Effect of hydrocolloids on the thermal denaturation of proteins

Abstract

The thermal denaturation of bovine serum albumin (BSA), lysozyme and whey protein isolate (WPI) in the presence of hydrocolloids (pectin, guar gum, ι-carrageenan) was investigated. A decrease in the thermal stability of lysozyme was observed in the mixture of protein with ι-carrageenan. The increase in the enthalpy of denaturation (Δ H) of BSA and lysozyme in the presence of hydrocolloids was attributed to the protection of globular proteins against aggregation through blockage of their hydrophobic binding sites by the bulky polysaccharide moeity.

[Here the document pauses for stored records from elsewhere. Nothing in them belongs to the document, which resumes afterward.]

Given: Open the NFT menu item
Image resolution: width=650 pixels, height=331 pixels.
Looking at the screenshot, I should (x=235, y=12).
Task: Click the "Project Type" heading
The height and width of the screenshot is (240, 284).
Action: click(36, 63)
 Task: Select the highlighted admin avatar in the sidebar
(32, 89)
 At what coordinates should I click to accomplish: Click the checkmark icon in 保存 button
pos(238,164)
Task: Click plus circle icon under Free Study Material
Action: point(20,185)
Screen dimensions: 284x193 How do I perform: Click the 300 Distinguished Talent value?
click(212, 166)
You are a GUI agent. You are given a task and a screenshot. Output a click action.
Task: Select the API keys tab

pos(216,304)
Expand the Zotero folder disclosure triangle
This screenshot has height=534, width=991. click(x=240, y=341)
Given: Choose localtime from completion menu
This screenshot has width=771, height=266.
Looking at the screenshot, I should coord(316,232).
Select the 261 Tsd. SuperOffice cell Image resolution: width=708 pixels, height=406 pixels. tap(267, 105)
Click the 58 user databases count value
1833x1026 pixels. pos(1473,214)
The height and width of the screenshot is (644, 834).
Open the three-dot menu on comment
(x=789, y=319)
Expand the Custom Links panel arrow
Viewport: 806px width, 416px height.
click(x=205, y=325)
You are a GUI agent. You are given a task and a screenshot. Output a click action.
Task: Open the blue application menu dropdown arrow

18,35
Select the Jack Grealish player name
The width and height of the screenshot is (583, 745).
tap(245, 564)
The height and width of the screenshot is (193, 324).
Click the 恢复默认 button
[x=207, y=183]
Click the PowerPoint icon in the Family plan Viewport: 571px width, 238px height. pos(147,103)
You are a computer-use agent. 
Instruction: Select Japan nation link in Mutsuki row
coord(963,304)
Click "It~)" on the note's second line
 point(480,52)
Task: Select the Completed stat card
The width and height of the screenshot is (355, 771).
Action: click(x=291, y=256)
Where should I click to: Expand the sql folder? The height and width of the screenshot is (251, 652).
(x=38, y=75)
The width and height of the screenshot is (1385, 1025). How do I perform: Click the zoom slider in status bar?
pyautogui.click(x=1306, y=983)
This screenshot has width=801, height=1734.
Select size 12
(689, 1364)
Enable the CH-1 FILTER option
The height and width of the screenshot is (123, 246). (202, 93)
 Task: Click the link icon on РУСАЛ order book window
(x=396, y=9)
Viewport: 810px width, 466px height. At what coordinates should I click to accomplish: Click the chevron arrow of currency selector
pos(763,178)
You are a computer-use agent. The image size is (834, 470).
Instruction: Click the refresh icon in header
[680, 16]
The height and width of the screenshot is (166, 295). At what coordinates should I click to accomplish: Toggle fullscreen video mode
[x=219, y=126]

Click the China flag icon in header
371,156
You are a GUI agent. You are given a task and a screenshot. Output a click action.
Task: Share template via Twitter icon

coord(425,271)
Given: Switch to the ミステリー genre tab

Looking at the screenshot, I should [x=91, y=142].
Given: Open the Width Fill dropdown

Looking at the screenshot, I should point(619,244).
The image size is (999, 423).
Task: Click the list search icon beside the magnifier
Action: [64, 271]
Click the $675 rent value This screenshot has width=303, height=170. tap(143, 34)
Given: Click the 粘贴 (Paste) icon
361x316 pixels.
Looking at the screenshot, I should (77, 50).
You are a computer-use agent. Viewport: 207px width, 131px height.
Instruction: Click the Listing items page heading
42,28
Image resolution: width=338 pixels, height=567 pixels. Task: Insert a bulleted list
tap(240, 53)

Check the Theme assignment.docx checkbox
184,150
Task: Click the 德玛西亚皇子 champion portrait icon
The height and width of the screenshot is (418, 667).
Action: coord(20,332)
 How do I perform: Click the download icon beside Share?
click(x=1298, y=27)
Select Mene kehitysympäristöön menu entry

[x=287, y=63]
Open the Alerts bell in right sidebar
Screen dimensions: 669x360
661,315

Biopolymers had a stabilizing effect on WPI. The thermal stability was the highest in the presence of pectin, whereas the lowest transition temperature was observed in the presence of guar gum. A single transition peak was observed for pure WPI. However, WPI exhibited two transition temperatures when together with pectin and i-carrageenan. WPI was stable against heat denaturation at acidic pH values (pH 4.0), while it was denatured at a low temperature at an alkaline pH (pH 9.0) in the presence of pectin. This was attributed to the formation of extra hydrogen bonding. The increase in the concentration of pectin has little affect on the heat stability of WPI; however, it reduces the cooperativity of transition.